Prompt: Write out exactly, please, the lines from the one containing "The height and width of the screenshot is (197, 392)." to the end of the material.

[[ Data shown open ]]

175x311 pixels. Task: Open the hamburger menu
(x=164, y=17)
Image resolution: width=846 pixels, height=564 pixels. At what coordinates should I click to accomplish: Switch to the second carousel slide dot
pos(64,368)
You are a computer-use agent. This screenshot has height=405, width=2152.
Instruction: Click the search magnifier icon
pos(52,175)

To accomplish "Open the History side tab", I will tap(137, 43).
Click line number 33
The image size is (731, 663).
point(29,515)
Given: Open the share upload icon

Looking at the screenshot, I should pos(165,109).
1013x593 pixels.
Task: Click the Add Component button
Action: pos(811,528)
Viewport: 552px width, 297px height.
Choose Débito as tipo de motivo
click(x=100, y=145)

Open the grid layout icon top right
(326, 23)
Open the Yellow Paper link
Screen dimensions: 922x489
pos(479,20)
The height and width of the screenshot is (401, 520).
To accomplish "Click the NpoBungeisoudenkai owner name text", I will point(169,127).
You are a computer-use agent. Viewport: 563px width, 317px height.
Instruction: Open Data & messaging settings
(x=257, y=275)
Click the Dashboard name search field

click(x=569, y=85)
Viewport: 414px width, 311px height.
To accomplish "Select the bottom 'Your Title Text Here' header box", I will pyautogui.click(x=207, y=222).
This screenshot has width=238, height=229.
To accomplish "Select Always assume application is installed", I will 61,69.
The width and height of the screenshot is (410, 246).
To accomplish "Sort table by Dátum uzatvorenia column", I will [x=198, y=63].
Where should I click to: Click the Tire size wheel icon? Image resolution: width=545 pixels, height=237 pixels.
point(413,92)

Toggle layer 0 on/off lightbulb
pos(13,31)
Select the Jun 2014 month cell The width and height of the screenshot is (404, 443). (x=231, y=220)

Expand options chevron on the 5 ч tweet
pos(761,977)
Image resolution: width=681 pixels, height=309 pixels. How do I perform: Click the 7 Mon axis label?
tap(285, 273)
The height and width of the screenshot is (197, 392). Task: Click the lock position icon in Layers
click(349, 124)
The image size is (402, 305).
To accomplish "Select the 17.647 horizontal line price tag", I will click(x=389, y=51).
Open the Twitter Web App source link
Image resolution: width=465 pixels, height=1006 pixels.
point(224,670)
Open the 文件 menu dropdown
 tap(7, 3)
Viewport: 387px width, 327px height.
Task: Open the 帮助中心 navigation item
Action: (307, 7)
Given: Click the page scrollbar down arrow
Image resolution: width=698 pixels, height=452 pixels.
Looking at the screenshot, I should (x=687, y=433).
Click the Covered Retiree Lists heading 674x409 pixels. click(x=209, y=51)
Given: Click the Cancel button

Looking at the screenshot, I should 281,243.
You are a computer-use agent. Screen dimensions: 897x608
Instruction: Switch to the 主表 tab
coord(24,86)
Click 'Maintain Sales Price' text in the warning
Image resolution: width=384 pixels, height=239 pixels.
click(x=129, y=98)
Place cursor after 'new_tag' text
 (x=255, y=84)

[[ Data shown closed ]]

Exercise result:
The height and width of the screenshot is (197, 392). Task: Click the lock position icon in Layers
click(349, 124)
The image size is (402, 305).
To accomplish "Select the 17.647 horizontal line price tag", I will click(x=389, y=51).
Open the Twitter Web App source link
Image resolution: width=465 pixels, height=1006 pixels.
point(224,670)
Open the 文件 menu dropdown
 tap(7, 3)
Viewport: 387px width, 327px height.
Task: Open the 帮助中心 navigation item
Action: (307, 7)
Given: Click the page scrollbar down arrow
Image resolution: width=698 pixels, height=452 pixels.
Looking at the screenshot, I should (x=687, y=433).
Click the Covered Retiree Lists heading 674x409 pixels. click(x=209, y=51)
Given: Click the Cancel button

Looking at the screenshot, I should 281,243.
You are a computer-use agent. Screen dimensions: 897x608
Instruction: Switch to the 主表 tab
coord(24,86)
Click 'Maintain Sales Price' text in the warning
Image resolution: width=384 pixels, height=239 pixels.
click(x=129, y=98)
Place cursor after 'new_tag' text
 (x=255, y=84)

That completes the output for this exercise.